Greenhouse gas (GHG) inventories are becoming a common measure of environmental impact and sustainability for institutions. A GHG inventory for fiscal years 2004-2008 for the University of Illinois in Chicago (UIC) showed that in fiscal year 2008, UIC's carbon footprint was not significantly higher than the 2004 emissions (275,000 vs. 273,000 metric tons of carbon dioxide equivalents, respectively). For 2008, the largest source of emissions was buildings (83%), followed by commuting (16%) and waste (1%). The variation in the emissions over the five years studied is largely influenced by the amount of electricity purchased and the mix of sources of that electricity (i.e., nuclear vs. coal).
Ecological footprint analysis (EFA) is used to determine the area of land and water ecosystems needed to provide the resources for a given population and process the waste that it produces in a globalized metric (global hectares), generally on an annual basis. An EFA for UIC for fiscal year 2008 was calculated as 97,601 global hectares which comes to 2.66 hectares per total faculty, staff and students. The largest components of the EFA were due to energy for the built environment (73%), transportation and commuting (13%), materials and waste (12%), and food (3%). A sensitivity analysis on the effect of climate change events on the footprint indicated that, if all other factors are held constant, climate change will increase the ecological footprint of UIC.
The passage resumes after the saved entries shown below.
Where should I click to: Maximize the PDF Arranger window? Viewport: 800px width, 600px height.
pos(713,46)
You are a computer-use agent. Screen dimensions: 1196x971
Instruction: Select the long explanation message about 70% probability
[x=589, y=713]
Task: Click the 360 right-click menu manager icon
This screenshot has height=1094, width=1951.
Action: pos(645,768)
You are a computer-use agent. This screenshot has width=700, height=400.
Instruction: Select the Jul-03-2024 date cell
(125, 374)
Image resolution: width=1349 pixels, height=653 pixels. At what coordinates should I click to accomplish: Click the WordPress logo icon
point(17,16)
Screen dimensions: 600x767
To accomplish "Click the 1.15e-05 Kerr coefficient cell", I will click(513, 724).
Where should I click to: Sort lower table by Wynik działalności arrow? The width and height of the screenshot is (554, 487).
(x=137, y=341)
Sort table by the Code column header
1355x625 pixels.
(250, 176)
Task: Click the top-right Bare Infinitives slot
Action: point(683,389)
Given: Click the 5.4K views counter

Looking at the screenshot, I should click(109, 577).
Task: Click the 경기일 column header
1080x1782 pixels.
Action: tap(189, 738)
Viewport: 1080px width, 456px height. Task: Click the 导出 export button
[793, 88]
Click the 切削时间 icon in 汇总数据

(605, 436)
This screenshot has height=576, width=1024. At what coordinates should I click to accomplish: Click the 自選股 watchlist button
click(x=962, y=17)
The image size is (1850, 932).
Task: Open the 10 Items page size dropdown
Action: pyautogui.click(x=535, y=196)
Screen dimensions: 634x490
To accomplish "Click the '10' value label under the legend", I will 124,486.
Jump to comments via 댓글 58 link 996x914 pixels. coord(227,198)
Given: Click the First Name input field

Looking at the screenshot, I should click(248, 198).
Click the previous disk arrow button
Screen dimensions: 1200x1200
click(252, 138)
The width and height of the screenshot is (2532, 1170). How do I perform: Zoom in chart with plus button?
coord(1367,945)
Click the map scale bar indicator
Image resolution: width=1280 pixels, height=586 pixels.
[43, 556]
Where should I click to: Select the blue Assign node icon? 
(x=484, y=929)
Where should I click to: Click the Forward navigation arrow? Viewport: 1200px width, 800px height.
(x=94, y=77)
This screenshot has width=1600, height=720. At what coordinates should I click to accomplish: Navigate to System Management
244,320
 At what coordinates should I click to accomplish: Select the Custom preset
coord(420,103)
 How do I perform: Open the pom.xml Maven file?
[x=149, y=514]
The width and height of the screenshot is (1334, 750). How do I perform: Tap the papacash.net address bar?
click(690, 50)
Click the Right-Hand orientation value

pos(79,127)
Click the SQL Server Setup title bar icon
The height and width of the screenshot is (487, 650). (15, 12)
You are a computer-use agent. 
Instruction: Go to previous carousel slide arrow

Greenhouse gas emissions from colleges and universities were found to be a function of the size of the institution (full-time student enrollment and square feet), the amount of laboratory and residential space, whether there is a medical school, and commuting to campus by faculty, staff and students. Laboratory space was found to have 10 times more effect on emissions per square foot than space such as classroom and office, while residential space had about 2 times the effect. The magnitude of the parameters change somewhat when looking at schools that have gross emissions of 50,000 metric tons of CO2-equivalent or less.